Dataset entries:
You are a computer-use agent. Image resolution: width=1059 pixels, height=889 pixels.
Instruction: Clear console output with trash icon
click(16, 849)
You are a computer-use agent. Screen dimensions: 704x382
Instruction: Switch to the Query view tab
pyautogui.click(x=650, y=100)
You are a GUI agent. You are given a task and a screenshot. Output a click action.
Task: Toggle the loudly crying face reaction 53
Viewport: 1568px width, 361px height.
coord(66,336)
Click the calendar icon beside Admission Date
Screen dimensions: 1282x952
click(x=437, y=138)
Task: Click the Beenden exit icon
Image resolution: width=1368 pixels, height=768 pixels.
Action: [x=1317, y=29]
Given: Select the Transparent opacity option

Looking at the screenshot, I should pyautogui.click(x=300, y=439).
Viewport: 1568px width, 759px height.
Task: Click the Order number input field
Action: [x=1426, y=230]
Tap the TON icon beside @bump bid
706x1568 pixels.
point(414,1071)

■ TASK
Every entry needs to be copied again exactly.

■ ANSWER TO THIS EXERCISE
You are a computer-use agent. Image resolution: width=1059 pixels, height=889 pixels.
Instruction: Clear console output with trash icon
click(16, 849)
You are a computer-use agent. Screen dimensions: 704x382
Instruction: Switch to the Query view tab
pyautogui.click(x=650, y=100)
You are a GUI agent. You are given a task and a screenshot. Output a click action.
Task: Toggle the loudly crying face reaction 53
Viewport: 1568px width, 361px height.
coord(66,336)
Click the calendar icon beside Admission Date
Screen dimensions: 1282x952
click(x=437, y=138)
Task: Click the Beenden exit icon
Image resolution: width=1368 pixels, height=768 pixels.
Action: [x=1317, y=29]
Given: Select the Transparent opacity option

Looking at the screenshot, I should pyautogui.click(x=300, y=439).
Viewport: 1568px width, 759px height.
Task: Click the Order number input field
Action: [x=1426, y=230]
Tap the TON icon beside @bump bid
706x1568 pixels.
point(414,1071)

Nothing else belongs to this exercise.